* Records to process *
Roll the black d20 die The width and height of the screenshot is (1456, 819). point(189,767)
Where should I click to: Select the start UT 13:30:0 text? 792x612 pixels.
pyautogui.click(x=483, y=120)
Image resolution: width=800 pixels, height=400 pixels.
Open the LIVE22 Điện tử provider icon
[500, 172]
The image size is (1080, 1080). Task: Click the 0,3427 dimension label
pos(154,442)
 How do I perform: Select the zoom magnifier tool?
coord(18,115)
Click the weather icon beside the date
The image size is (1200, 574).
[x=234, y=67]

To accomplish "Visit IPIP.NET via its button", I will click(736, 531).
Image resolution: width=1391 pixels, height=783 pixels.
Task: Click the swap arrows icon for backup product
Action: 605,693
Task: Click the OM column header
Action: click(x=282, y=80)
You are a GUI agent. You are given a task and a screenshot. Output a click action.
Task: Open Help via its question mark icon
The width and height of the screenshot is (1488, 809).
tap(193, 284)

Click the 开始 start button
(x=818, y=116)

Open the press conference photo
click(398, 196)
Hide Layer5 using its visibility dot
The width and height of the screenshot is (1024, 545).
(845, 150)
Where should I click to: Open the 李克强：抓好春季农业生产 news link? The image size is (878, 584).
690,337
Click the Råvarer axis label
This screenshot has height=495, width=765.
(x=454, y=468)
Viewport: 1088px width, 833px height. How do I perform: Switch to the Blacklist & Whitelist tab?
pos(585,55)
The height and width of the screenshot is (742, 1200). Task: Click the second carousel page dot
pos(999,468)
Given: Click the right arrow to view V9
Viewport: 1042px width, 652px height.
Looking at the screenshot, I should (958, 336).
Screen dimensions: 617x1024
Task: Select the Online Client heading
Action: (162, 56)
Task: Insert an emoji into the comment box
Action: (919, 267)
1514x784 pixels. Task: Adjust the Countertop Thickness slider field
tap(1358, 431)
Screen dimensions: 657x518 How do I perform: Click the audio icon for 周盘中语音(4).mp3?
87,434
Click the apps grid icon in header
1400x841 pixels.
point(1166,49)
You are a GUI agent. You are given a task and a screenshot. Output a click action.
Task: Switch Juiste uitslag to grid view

* Task requirements *
Print the lines above exactly as they appear, from the line that contains "will click(736, 531)." through the line that contains "click(398, 196)", both included.

* Final result *
To accomplish "Visit IPIP.NET via its button", I will click(736, 531).
Image resolution: width=1391 pixels, height=783 pixels.
Task: Click the swap arrows icon for backup product
Action: 605,693
Task: Click the OM column header
Action: click(x=282, y=80)
You are a GUI agent. You are given a task and a screenshot. Output a click action.
Task: Open Help via its question mark icon
The width and height of the screenshot is (1488, 809).
tap(193, 284)

Click the 开始 start button
(x=818, y=116)

Open the press conference photo
click(398, 196)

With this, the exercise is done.